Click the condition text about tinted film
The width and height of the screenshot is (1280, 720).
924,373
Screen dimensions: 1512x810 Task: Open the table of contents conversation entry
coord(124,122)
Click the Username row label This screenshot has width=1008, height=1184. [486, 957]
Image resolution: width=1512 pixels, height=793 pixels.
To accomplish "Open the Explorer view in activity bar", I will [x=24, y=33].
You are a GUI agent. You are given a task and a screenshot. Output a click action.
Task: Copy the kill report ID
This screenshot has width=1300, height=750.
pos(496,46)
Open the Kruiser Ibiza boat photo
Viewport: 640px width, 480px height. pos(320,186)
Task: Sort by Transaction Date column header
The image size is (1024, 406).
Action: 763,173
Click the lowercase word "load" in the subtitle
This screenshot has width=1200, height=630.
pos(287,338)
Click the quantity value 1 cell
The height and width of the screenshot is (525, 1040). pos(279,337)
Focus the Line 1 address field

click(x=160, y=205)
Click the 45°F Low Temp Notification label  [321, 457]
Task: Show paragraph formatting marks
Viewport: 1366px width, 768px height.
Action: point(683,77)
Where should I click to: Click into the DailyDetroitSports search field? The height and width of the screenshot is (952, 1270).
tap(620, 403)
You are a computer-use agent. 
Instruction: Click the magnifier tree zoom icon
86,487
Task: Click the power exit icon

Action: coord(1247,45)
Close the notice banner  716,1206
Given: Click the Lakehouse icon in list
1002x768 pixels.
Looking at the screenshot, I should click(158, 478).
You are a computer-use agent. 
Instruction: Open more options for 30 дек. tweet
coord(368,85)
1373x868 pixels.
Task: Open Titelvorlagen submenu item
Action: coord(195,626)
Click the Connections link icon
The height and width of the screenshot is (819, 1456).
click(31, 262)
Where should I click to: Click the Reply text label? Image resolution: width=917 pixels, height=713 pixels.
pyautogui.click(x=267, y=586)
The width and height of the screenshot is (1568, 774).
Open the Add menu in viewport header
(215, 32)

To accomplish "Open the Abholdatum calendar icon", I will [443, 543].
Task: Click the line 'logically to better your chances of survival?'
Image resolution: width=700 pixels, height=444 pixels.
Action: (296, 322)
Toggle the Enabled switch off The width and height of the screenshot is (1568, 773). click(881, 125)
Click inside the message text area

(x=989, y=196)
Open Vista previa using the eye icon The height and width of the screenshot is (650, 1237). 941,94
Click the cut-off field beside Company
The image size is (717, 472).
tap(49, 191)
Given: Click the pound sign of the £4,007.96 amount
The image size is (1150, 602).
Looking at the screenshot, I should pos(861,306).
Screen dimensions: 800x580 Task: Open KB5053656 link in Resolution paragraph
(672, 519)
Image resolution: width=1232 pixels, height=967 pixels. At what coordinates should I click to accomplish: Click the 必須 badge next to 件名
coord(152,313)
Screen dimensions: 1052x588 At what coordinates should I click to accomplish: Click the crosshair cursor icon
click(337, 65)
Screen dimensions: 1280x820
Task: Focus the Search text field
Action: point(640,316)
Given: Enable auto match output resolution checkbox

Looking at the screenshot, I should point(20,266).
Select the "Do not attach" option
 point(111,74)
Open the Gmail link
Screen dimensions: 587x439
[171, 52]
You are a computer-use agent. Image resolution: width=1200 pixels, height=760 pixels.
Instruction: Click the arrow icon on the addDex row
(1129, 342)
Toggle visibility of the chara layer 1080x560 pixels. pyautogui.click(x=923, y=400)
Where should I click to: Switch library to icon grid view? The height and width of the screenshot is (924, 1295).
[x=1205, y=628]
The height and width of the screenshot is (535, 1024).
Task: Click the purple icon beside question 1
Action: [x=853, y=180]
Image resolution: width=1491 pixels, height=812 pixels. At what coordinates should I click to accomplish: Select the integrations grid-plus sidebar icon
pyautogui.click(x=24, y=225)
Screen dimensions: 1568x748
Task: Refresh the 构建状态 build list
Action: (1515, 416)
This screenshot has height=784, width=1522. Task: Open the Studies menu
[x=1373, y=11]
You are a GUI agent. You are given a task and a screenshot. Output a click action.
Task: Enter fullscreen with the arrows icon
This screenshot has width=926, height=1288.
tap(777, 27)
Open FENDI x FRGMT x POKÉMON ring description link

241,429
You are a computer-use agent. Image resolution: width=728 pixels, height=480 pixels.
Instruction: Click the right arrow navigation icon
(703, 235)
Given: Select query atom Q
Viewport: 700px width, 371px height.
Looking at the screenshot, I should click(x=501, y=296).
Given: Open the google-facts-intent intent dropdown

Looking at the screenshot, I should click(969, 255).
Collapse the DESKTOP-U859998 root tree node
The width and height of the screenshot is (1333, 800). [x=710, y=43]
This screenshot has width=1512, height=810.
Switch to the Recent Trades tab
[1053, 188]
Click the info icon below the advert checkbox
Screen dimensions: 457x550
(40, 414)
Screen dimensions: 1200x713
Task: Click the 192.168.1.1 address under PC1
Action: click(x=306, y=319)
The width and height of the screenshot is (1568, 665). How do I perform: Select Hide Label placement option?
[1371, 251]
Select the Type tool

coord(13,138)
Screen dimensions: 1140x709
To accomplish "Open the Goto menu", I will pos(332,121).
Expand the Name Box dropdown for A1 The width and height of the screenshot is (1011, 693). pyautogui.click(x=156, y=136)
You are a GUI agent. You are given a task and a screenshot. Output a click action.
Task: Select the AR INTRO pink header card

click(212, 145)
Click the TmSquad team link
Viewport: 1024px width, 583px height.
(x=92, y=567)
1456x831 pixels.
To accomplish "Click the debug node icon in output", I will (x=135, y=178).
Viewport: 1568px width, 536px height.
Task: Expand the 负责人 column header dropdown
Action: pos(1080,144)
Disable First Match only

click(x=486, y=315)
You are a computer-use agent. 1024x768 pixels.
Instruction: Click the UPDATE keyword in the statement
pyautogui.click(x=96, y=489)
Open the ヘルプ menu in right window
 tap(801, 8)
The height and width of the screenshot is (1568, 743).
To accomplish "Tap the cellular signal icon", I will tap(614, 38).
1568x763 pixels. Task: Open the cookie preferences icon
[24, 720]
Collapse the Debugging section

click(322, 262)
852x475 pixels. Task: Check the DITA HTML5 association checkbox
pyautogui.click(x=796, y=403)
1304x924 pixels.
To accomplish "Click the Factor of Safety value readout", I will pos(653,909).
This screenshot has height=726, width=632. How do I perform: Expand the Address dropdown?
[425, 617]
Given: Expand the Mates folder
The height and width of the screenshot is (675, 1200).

● REQUIRED WORK
Reproduce every line of the listing above verbatim, without altering, omitting, or reordering anything.

● WRITTEN SOLUTION
Click the condition text about tinted film
The width and height of the screenshot is (1280, 720).
924,373
Screen dimensions: 1512x810 Task: Open the table of contents conversation entry
coord(124,122)
Click the Username row label This screenshot has width=1008, height=1184. [486, 957]
Image resolution: width=1512 pixels, height=793 pixels.
To accomplish "Open the Explorer view in activity bar", I will [x=24, y=33].
You are a GUI agent. You are given a task and a screenshot. Output a click action.
Task: Copy the kill report ID
This screenshot has width=1300, height=750.
pos(496,46)
Open the Kruiser Ibiza boat photo
Viewport: 640px width, 480px height. pos(320,186)
Task: Sort by Transaction Date column header
The image size is (1024, 406).
Action: 763,173
Click the lowercase word "load" in the subtitle
This screenshot has width=1200, height=630.
pos(287,338)
Click the quantity value 1 cell
The height and width of the screenshot is (525, 1040). pos(279,337)
Focus the Line 1 address field

click(x=160, y=205)
Click the 45°F Low Temp Notification label  [321, 457]
Task: Show paragraph formatting marks
Viewport: 1366px width, 768px height.
Action: point(683,77)
Where should I click to: Click into the DailyDetroitSports search field? The height and width of the screenshot is (952, 1270).
tap(620, 403)
You are a computer-use agent. 
Instruction: Click the magnifier tree zoom icon
86,487
Task: Click the power exit icon

Action: coord(1247,45)
Close the notice banner  716,1206
Given: Click the Lakehouse icon in list
1002x768 pixels.
Looking at the screenshot, I should click(158, 478).
You are a computer-use agent. 
Instruction: Open more options for 30 дек. tweet
coord(368,85)
1373x868 pixels.
Task: Open Titelvorlagen submenu item
Action: coord(195,626)
Click the Connections link icon
The height and width of the screenshot is (819, 1456).
click(31, 262)
Where should I click to: Click the Reply text label? Image resolution: width=917 pixels, height=713 pixels.
pyautogui.click(x=267, y=586)
The width and height of the screenshot is (1568, 774).
Open the Add menu in viewport header
(215, 32)

To accomplish "Open the Abholdatum calendar icon", I will [443, 543].
Task: Click the line 'logically to better your chances of survival?'
Image resolution: width=700 pixels, height=444 pixels.
Action: (296, 322)
Toggle the Enabled switch off The width and height of the screenshot is (1568, 773). click(881, 125)
Click inside the message text area

(x=989, y=196)
Open Vista previa using the eye icon The height and width of the screenshot is (650, 1237). 941,94
Click the cut-off field beside Company
The image size is (717, 472).
tap(49, 191)
Given: Click the pound sign of the £4,007.96 amount
The image size is (1150, 602).
Looking at the screenshot, I should pos(861,306).
Screen dimensions: 800x580 Task: Open KB5053656 link in Resolution paragraph
(672, 519)
Image resolution: width=1232 pixels, height=967 pixels. At what coordinates should I click to accomplish: Click the 必須 badge next to 件名
coord(152,313)
Screen dimensions: 1052x588 At what coordinates should I click to accomplish: Click the crosshair cursor icon
click(337, 65)
Screen dimensions: 1280x820
Task: Focus the Search text field
Action: point(640,316)
Given: Enable auto match output resolution checkbox

Looking at the screenshot, I should point(20,266).
Select the "Do not attach" option
 point(111,74)
Open the Gmail link
Screen dimensions: 587x439
[171, 52]
You are a computer-use agent. Image resolution: width=1200 pixels, height=760 pixels.
Instruction: Click the arrow icon on the addDex row
(1129, 342)
Toggle visibility of the chara layer 1080x560 pixels. pyautogui.click(x=923, y=400)
Where should I click to: Switch library to icon grid view? The height and width of the screenshot is (924, 1295).
[x=1205, y=628]
The height and width of the screenshot is (535, 1024).
Task: Click the purple icon beside question 1
Action: [x=853, y=180]
Image resolution: width=1491 pixels, height=812 pixels. At what coordinates should I click to accomplish: Select the integrations grid-plus sidebar icon
pyautogui.click(x=24, y=225)
Screen dimensions: 1568x748
Task: Refresh the 构建状态 build list
Action: (1515, 416)
This screenshot has height=784, width=1522. Task: Open the Studies menu
[x=1373, y=11]
You are a GUI agent. You are given a task and a screenshot. Output a click action.
Task: Enter fullscreen with the arrows icon
This screenshot has width=926, height=1288.
tap(777, 27)
Open FENDI x FRGMT x POKÉMON ring description link

241,429
You are a computer-use agent. Image resolution: width=728 pixels, height=480 pixels.
Instruction: Click the right arrow navigation icon
(703, 235)
Given: Select query atom Q
Viewport: 700px width, 371px height.
Looking at the screenshot, I should click(x=501, y=296).
Given: Open the google-facts-intent intent dropdown

Looking at the screenshot, I should click(969, 255).
Collapse the DESKTOP-U859998 root tree node
The width and height of the screenshot is (1333, 800). [x=710, y=43]
This screenshot has width=1512, height=810.
Switch to the Recent Trades tab
[1053, 188]
Click the info icon below the advert checkbox
Screen dimensions: 457x550
(40, 414)
Screen dimensions: 1200x713
Task: Click the 192.168.1.1 address under PC1
Action: click(x=306, y=319)
The width and height of the screenshot is (1568, 665). How do I perform: Select Hide Label placement option?
[1371, 251]
Select the Type tool

coord(13,138)
Screen dimensions: 1140x709
To accomplish "Open the Goto menu", I will pos(332,121).
Expand the Name Box dropdown for A1 The width and height of the screenshot is (1011, 693). pyautogui.click(x=156, y=136)
You are a GUI agent. You are given a task and a screenshot. Output a click action.
Task: Select the AR INTRO pink header card

click(212, 145)
Click the TmSquad team link
Viewport: 1024px width, 583px height.
(x=92, y=567)
1456x831 pixels.
To accomplish "Click the debug node icon in output", I will (x=135, y=178).
Viewport: 1568px width, 536px height.
Task: Expand the 负责人 column header dropdown
Action: pos(1080,144)
Disable First Match only

click(x=486, y=315)
You are a computer-use agent. 1024x768 pixels.
Instruction: Click the UPDATE keyword in the statement
pyautogui.click(x=96, y=489)
Open the ヘルプ menu in right window
 tap(801, 8)
The height and width of the screenshot is (1568, 743).
To accomplish "Tap the cellular signal icon", I will tap(614, 38).
1568x763 pixels. Task: Open the cookie preferences icon
[24, 720]
Collapse the Debugging section

click(322, 262)
852x475 pixels. Task: Check the DITA HTML5 association checkbox
pyautogui.click(x=796, y=403)
1304x924 pixels.
To accomplish "Click the Factor of Safety value readout", I will pos(653,909).
This screenshot has height=726, width=632. How do I perform: Expand the Address dropdown?
[425, 617]
Given: Expand the Mates folder
The height and width of the screenshot is (675, 1200).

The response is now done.